I think Ernest Cline wrote this book for me…. ME! Growing up, I have always been a geek. My head feels like a giant sponge sucking up all the latest news about Madonna, Duran Duran and the likes rather than storing the important Math concepts. O Levels, what O Levels. After school I would hang out at CD shops or read music magazines in bookshops. I once walked the entire Orchard Road from Scotts Road to North Bridge Road just to look for Julee Cruise’s latest album and hugging it to my bosom when I found the last copy at Da Da Records at Funan Centre. My mind doesn’t scream out “why didn’t I just hit Da Da from the get-go?”; my mind says “you have earned this by going the longest route. Julee appreciates you”. If there’s an examination on pop culture I would ace it without much studying. Those are great years; the 80s are the best years of my life in terms of music, movies and books. As you can see, good friends are not easy to come by or me then, at least for crazy geeky boys like me. But once in a while when someone says he or she is into Madonna, I will throw out some test questions like “what do you think of Super Pop?” just to gauge his or her geek power. If I see the light in their eyes and the unabashed wall of inhibition comes down, I know that person is a soul after my own heart. Really, it is really hard to find another me out there, but finally after all these years I have just found him and his name is Ernest Cline.

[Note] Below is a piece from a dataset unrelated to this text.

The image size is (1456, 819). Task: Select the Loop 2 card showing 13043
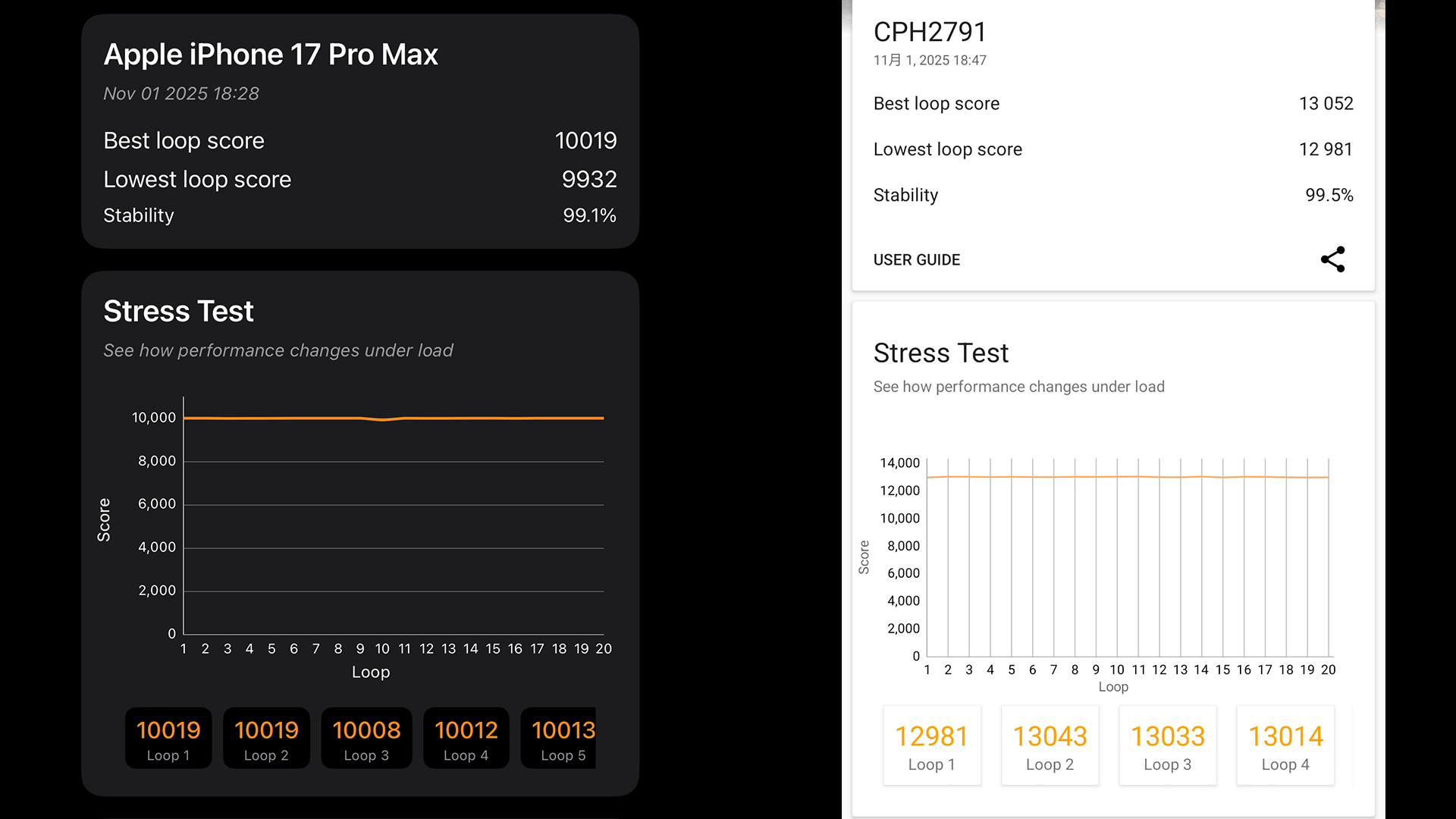[x=1050, y=745]
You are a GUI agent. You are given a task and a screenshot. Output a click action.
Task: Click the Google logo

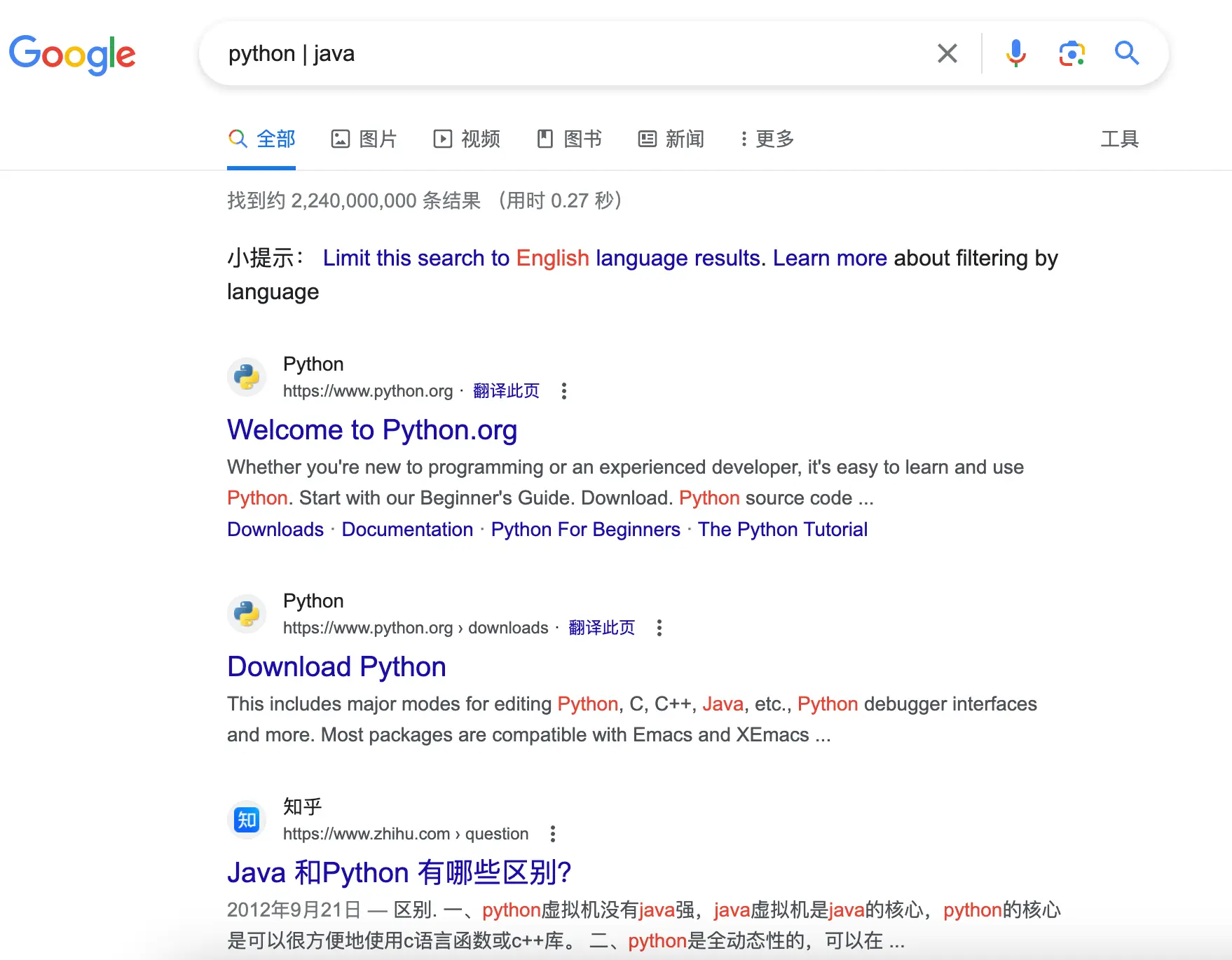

Ready Player One takes place in the not-so-distant future–the world has turned into a very bleak place, but luckily there is OASIS, a virtual reality world that is a vast online utopia. People can plug into OASIS to play, go to school, earn money, and even meet other people (or at least they can meet their avatars), and for protagonist Wade Watts it certainly beats passing the time in his grim, poverty-stricken real life. Along with millions of other world-wide citizens, Wade dreams of finding three keys left behind by James Halliday, the now-deceased creator of OASIS and the richest man to have ever lived. The keys are rumored to be hidden inside OASIS, and whoever finds them will inherit Halliday’s fortune. But Halliday has not made it easy. And there are real dangers in this virtual world. Stuffed to the gills with action, puzzles, nerdy romance, and 80s nostalgia, this high energy cyber-quest will make geeks everywhere feel like they were separated at birth from author Ernest Cline.
Cline’s debut is not high art, but it is high concept turned into an addictive crackerjack page-turner for a nerd-geek like me. It is a total geekagasm and I just explode and explode in geeky wide-eye pleasure as I turned the pages furiously. It feels like a nostalgia trip down memory lane as it brings up all manners of 80s retro pop culture references. The best thing is that I know most of the references, especially the music and film trainspotting elements. The narrative is very imaginative, captivating and definitely cinematic and it has a big heart beating right in the centre. It also works as a fascinating social commentary which hits a raw nerve in these contemporary technological times. Crammed to the Ying Yang with 80s trivia, Cline never forgets to develop his characters and make the narrative compelling. The only nit-pick I have is the overwhelming virtual world that almost eclipses the real world.
I rub my hands in glee as I look forward to the film adaptation on March 2018. The film will be directed by some guy called Spielberg.